▼
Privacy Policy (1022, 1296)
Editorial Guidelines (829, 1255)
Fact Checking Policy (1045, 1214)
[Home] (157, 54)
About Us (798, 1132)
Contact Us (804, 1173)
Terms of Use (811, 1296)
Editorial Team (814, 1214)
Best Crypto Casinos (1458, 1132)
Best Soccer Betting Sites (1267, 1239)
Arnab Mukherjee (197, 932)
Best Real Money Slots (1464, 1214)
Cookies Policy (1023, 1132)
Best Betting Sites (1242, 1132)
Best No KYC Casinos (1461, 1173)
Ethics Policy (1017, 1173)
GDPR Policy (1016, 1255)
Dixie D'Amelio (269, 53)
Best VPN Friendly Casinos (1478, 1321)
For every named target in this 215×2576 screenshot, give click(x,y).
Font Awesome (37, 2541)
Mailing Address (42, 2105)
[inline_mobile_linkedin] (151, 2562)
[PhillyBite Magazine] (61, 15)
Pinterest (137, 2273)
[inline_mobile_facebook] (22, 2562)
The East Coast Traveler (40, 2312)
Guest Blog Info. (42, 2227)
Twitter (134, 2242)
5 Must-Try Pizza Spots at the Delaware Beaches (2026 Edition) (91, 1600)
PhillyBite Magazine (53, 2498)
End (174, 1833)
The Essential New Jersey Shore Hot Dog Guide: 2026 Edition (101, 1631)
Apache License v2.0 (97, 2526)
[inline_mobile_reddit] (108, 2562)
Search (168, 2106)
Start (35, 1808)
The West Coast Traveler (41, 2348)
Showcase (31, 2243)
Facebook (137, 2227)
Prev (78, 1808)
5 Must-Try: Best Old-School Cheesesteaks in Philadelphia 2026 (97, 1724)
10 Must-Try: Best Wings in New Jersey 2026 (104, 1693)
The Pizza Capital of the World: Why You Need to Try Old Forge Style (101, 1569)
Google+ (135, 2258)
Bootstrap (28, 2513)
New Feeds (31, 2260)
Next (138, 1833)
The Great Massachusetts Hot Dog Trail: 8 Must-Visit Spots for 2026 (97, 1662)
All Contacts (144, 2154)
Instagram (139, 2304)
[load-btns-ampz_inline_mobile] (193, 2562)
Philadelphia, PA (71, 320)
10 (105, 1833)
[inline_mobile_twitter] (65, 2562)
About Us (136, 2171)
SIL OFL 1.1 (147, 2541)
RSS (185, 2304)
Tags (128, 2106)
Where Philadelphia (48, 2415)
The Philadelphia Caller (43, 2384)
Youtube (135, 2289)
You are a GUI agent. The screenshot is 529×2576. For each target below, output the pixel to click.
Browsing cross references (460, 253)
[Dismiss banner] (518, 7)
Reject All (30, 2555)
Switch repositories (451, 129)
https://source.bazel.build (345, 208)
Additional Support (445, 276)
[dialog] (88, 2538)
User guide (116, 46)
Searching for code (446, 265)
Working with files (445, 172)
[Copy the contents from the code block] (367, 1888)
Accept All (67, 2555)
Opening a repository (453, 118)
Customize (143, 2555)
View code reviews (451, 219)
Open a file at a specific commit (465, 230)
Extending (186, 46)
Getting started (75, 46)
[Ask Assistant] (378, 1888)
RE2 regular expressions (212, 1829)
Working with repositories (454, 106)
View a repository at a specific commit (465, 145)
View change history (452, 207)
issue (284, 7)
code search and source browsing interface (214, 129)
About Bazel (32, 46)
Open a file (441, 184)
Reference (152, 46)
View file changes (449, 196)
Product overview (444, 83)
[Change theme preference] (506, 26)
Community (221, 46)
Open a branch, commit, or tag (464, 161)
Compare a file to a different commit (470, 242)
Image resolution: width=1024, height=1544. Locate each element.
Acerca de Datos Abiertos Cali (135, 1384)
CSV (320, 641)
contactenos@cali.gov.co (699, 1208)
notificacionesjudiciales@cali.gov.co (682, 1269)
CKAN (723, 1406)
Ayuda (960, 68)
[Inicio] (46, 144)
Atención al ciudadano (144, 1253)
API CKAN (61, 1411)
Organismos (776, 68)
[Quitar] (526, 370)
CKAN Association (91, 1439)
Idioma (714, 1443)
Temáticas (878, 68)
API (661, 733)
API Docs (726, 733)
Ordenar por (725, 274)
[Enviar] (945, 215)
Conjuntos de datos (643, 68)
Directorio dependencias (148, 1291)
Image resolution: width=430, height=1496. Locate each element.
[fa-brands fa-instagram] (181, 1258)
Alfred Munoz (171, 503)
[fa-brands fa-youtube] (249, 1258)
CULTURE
▲
**EXERCISE PROMPT**
Without omitting anything, output the entries exactly.

**YOUR RESPONSE**
Privacy Policy (1022, 1296)
Editorial Guidelines (829, 1255)
Fact Checking Policy (1045, 1214)
[Home] (157, 54)
About Us (798, 1132)
Contact Us (804, 1173)
Terms of Use (811, 1296)
Editorial Team (814, 1214)
Best Crypto Casinos (1458, 1132)
Best Soccer Betting Sites (1267, 1239)
Arnab Mukherjee (197, 932)
Best Real Money Slots (1464, 1214)
Cookies Policy (1023, 1132)
Best Betting Sites (1242, 1132)
Best No KYC Casinos (1461, 1173)
Ethics Policy (1017, 1173)
GDPR Policy (1016, 1255)
Dixie D'Amelio (269, 53)
Best VPN Friendly Casinos (1478, 1321)
For every named target in this 215×2576 screenshot, give click(x,y).
Font Awesome (37, 2541)
Mailing Address (42, 2105)
[inline_mobile_linkedin] (151, 2562)
[PhillyBite Magazine] (61, 15)
Pinterest (137, 2273)
[inline_mobile_facebook] (22, 2562)
The East Coast Traveler (40, 2312)
Guest Blog Info. (42, 2227)
Twitter (134, 2242)
5 Must-Try Pizza Spots at the Delaware Beaches (2026 Edition) (91, 1600)
PhillyBite Magazine (53, 2498)
End (174, 1833)
The Essential New Jersey Shore Hot Dog Guide: 2026 Edition (101, 1631)
Apache License v2.0 (97, 2526)
[inline_mobile_reddit] (108, 2562)
Search (168, 2106)
Start (35, 1808)
The West Coast Traveler (41, 2348)
Showcase (31, 2243)
Facebook (137, 2227)
Prev (78, 1808)
5 Must-Try: Best Old-School Cheesesteaks in Philadelphia 2026 (97, 1724)
10 Must-Try: Best Wings in New Jersey 2026 (104, 1693)
The Pizza Capital of the World: Why You Need to Try Old Forge Style (101, 1569)
Google+ (135, 2258)
Bootstrap (28, 2513)
New Feeds (31, 2260)
Next (138, 1833)
The Great Massachusetts Hot Dog Trail: 8 Must-Visit Spots for 2026 (97, 1662)
All Contacts (144, 2154)
Instagram (139, 2304)
[load-btns-ampz_inline_mobile] (193, 2562)
Philadelphia, PA (71, 320)
10 (105, 1833)
[inline_mobile_twitter] (65, 2562)
About Us (136, 2171)
SIL OFL 1.1 (147, 2541)
RSS (185, 2304)
Tags (128, 2106)
Where Philadelphia (48, 2415)
The Philadelphia Caller (43, 2384)
Youtube (135, 2289)
You are a GUI agent. The screenshot is 529×2576. For each target below, output the pixel to click.
Browsing cross references (460, 253)
[Dismiss banner] (518, 7)
Reject All (30, 2555)
Switch repositories (451, 129)
https://source.bazel.build (345, 208)
Additional Support (445, 276)
[dialog] (88, 2538)
User guide (116, 46)
Searching for code (446, 265)
Working with files (445, 172)
[Copy the contents from the code block] (367, 1888)
Accept All (67, 2555)
Opening a repository (453, 118)
Customize (143, 2555)
View code reviews (451, 219)
Open a file at a specific commit (465, 230)
Extending (186, 46)
Getting started (75, 46)
[Ask Assistant] (378, 1888)
RE2 regular expressions (212, 1829)
Working with repositories (454, 106)
View a repository at a specific commit (465, 145)
View change history (452, 207)
issue (284, 7)
code search and source browsing interface (214, 129)
About Bazel (32, 46)
Open a file (441, 184)
Reference (152, 46)
View file changes (449, 196)
Product overview (444, 83)
[Change theme preference] (506, 26)
Community (221, 46)
Open a branch, commit, or tag (464, 161)
Compare a file to a different commit (470, 242)
Image resolution: width=1024, height=1544. Locate each element.
Acerca de Datos Abiertos Cali (135, 1384)
CSV (320, 641)
contactenos@cali.gov.co (699, 1208)
notificacionesjudiciales@cali.gov.co (682, 1269)
CKAN (723, 1406)
Ayuda (960, 68)
[Inicio] (46, 144)
Atención al ciudadano (144, 1253)
API CKAN (61, 1411)
Organismos (776, 68)
[Quitar] (526, 370)
CKAN Association (91, 1439)
Idioma (714, 1443)
Temáticas (878, 68)
API (661, 733)
API Docs (726, 733)
Ordenar por (725, 274)
[Enviar] (945, 215)
Conjuntos de datos (643, 68)
Directorio dependencias (148, 1291)
Image resolution: width=430, height=1496. Locate each element.
[fa-brands fa-instagram] (181, 1258)
Alfred Munoz (171, 503)
[fa-brands fa-youtube] (249, 1258)
CULTURE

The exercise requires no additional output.